The obsession with taking smartphone photos is causing people to lose their most precious memories, according to new research.
Scientists found that people are so distracted by taking pictures, they couldn’t actually remember what they had seen.
The study, published in the Journal of Experimental Social Psychology, said using smartphones alters our memories by taking us away from the moment.
It’s the latest in a line of research revealing how smartphones and staring at screens impacts on not only our health, but all aspects of our lives.
The researchers decided to look at how we increasingly use social media to record and share our experiences in a surprise memory test.
They took hundreds of participants on a self-guided tour of a church and encouraged people to take notes of what they saw - including what the building looked like.
A week later, they were quizzed on aspects of the visit. A group armed with iPods with cameras, taking pictures as they went, recalled less correct answers about what they had set their eyes upon than a separate group armed with nothing but their memories.
The researchers say this proves having a device like a smartphone containing a camera takes us away from the moment.
The science behind it says that when we create memories, neurons in our brains link together sensations such as what something looked or felt like. But when we’re distracted, these are not stored in our brains - instead lasting forever on social media sites like Facebook, Twitter and Instagram.
Emma Templeton, a Dartmouth College psychological researcher who led the the study, wrote that “participants without media consistently remembered their experience more precisely than participants who used media.” She added: “Together, these findings suggest that using media may prevent people from remembering the very events they are attempting to preserve.”

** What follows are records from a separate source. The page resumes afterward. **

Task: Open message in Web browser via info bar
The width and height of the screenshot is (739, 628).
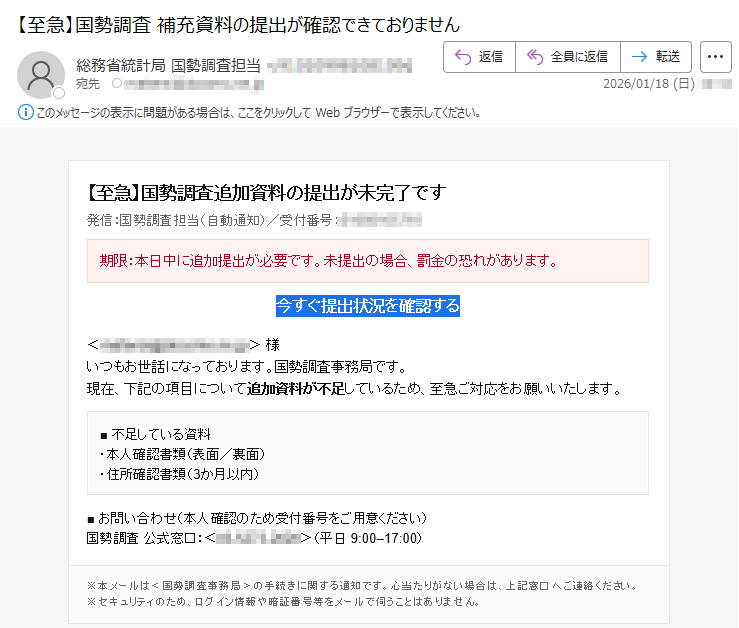Action: pyautogui.click(x=258, y=112)
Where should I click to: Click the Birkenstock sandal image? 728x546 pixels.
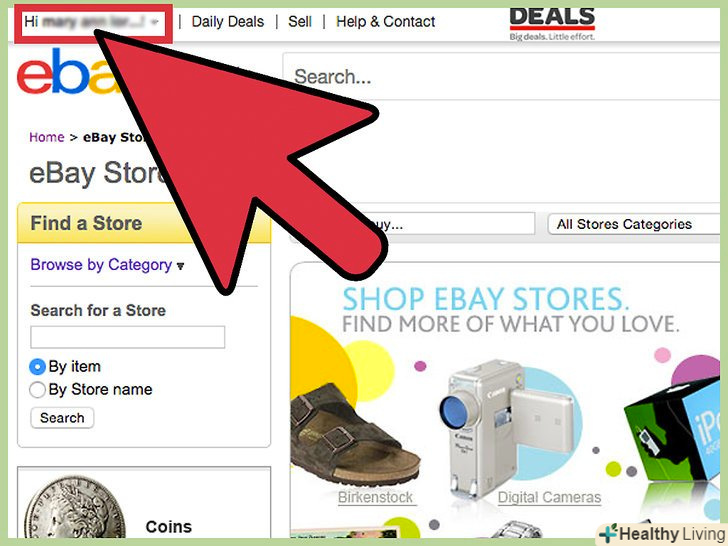pyautogui.click(x=355, y=434)
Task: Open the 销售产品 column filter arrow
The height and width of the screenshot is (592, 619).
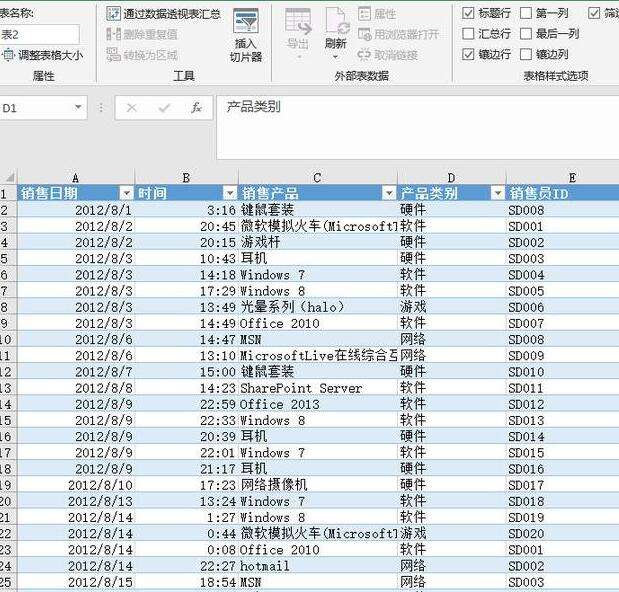Action: tap(388, 193)
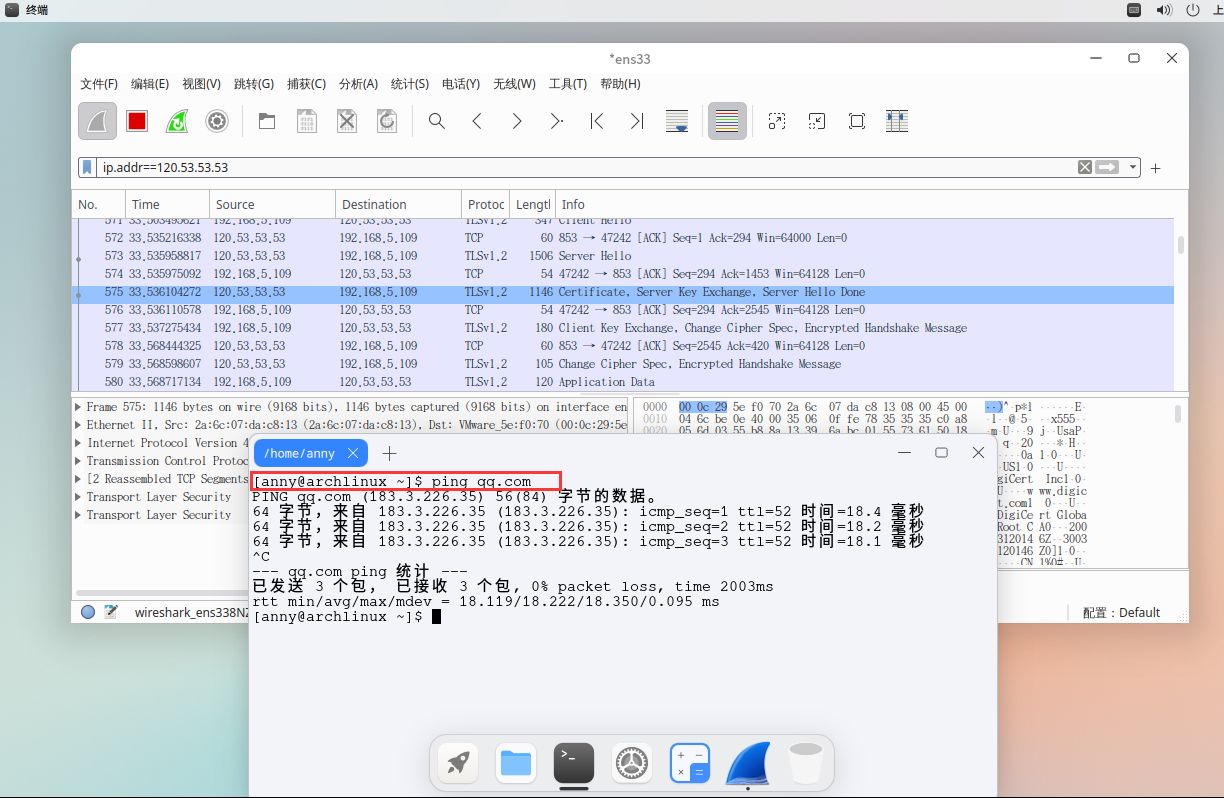This screenshot has height=798, width=1224.
Task: Open the display filter bookmarks icon
Action: click(x=86, y=167)
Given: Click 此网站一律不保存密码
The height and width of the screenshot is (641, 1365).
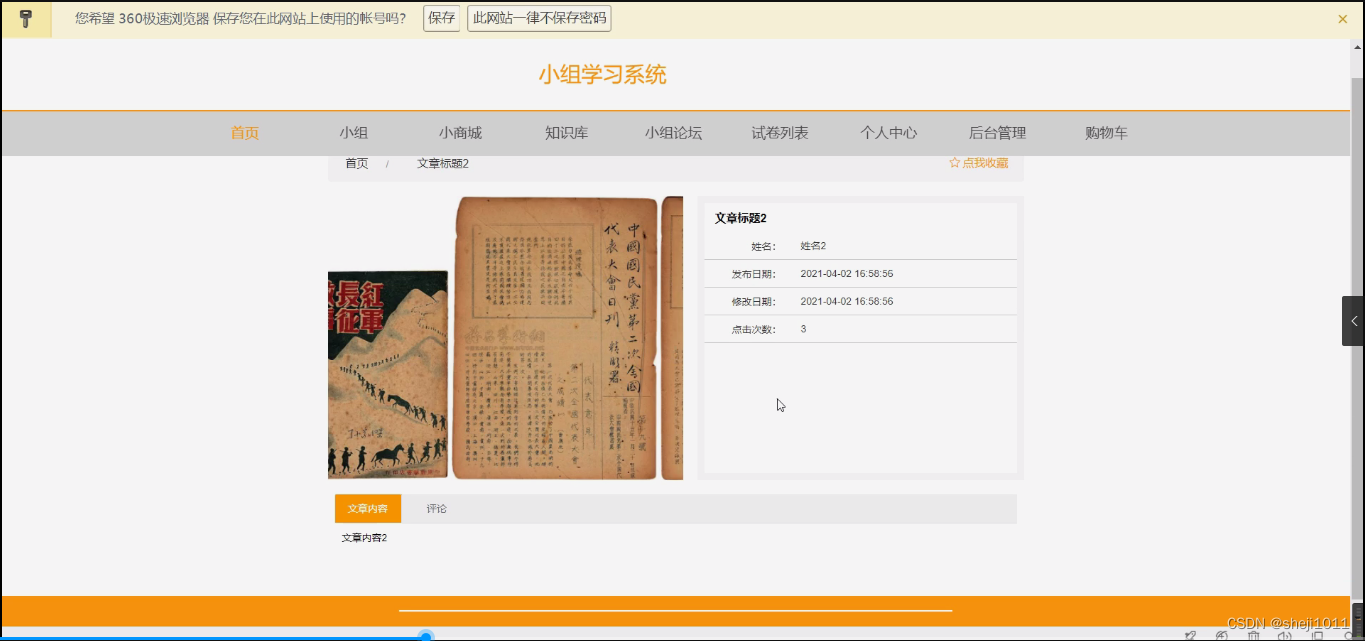Looking at the screenshot, I should tap(538, 18).
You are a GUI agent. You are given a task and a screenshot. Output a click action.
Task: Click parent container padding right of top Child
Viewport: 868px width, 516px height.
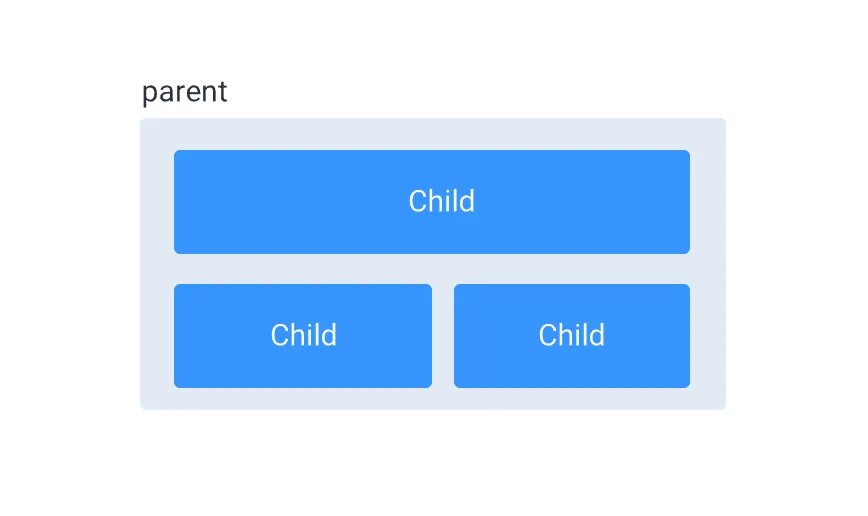click(x=708, y=202)
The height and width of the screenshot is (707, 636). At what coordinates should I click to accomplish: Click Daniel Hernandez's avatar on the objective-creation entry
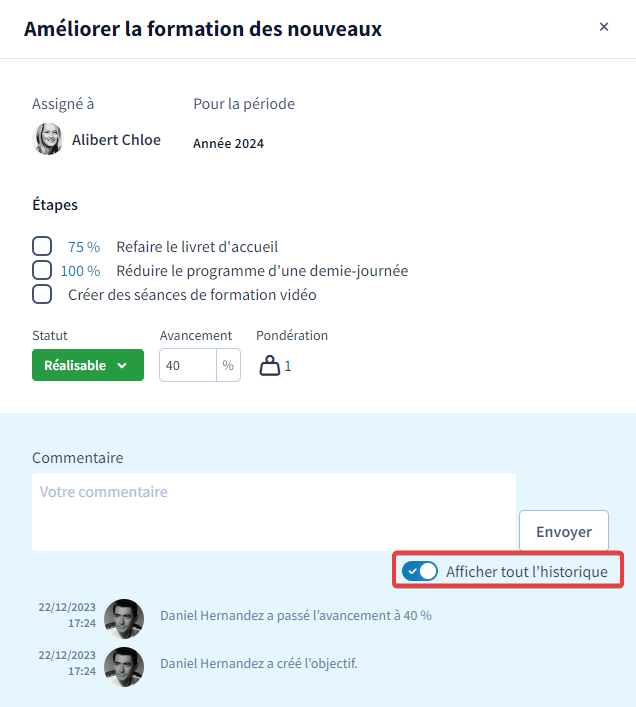point(124,667)
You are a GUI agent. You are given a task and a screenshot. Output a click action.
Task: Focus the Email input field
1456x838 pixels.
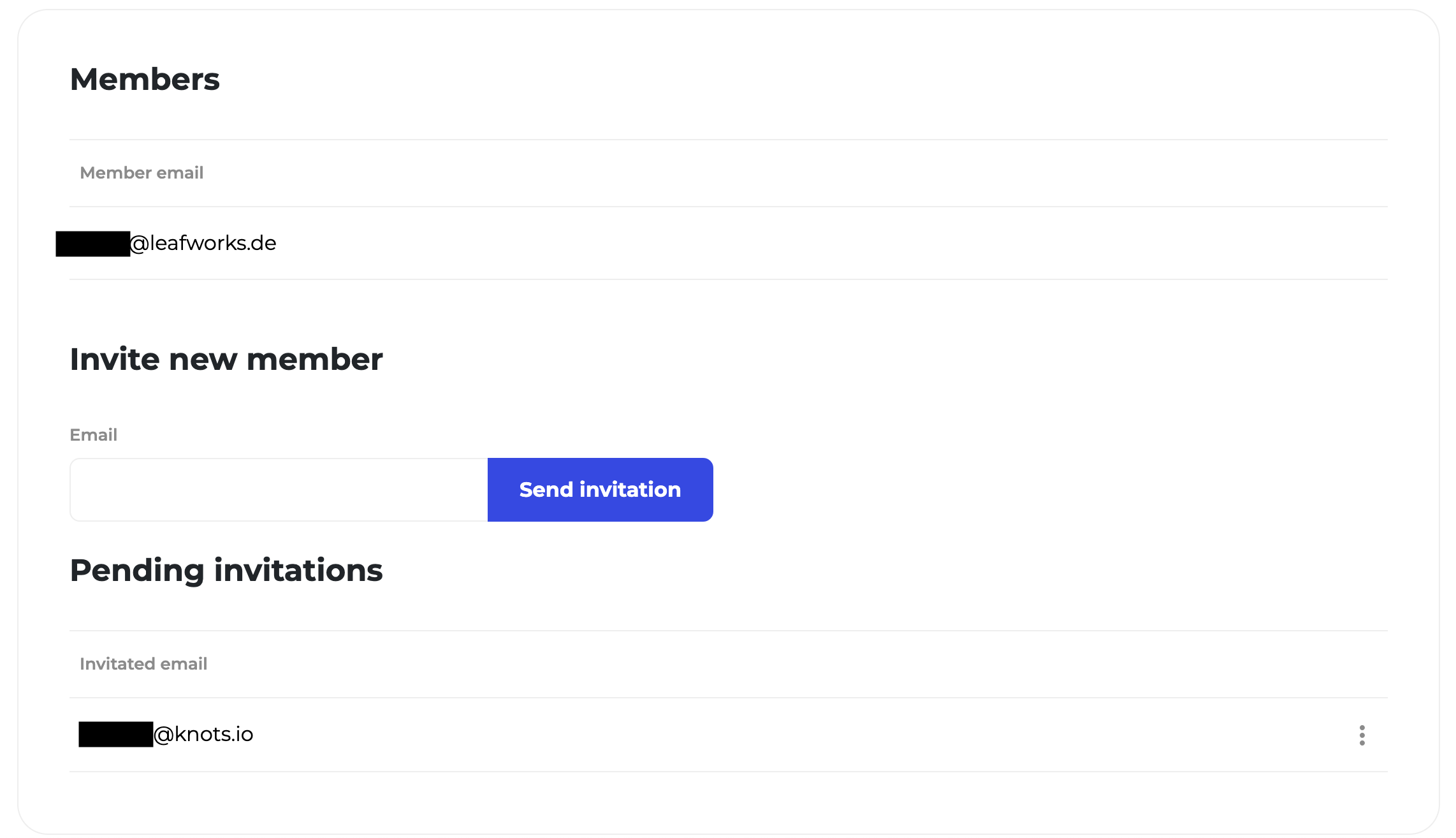[279, 489]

Previously, studies have shown how the constant presence of a mobile phone in our hands has a “brain drain” effect, that reduces people’s intelligence and attention spans.
In a separate story at the University of Texas, researchers found people are worse at performing simple tasks and remembering information when they have a smartphone within eye shot - suggesting people should leave them in their pockets or handbags. Even when they were turned off and in our line of sight, people still seemed distracted, the scientists found.
What’s more, posting pictures on social media can actually alter our perception of how we recall certain events.
Cognitive scientist Alixandra Barash, from New York University, has been delving into research about how smartphones change what we notice.
Using Christmas as an example, she said if she asked so-called "Instagrammers" to recall their experience of the festive season, they’d actually start visualising what happened from an “outsider’s perspective” - as if they were looking at a photograph rather than the real thing.
She said: “When people are in more of a third-person perspective, they'll have less intense emotions when they relive the experience, whereas if I stay in the first-person perspective, I feel the genuine emotions that I felt during the exchange.”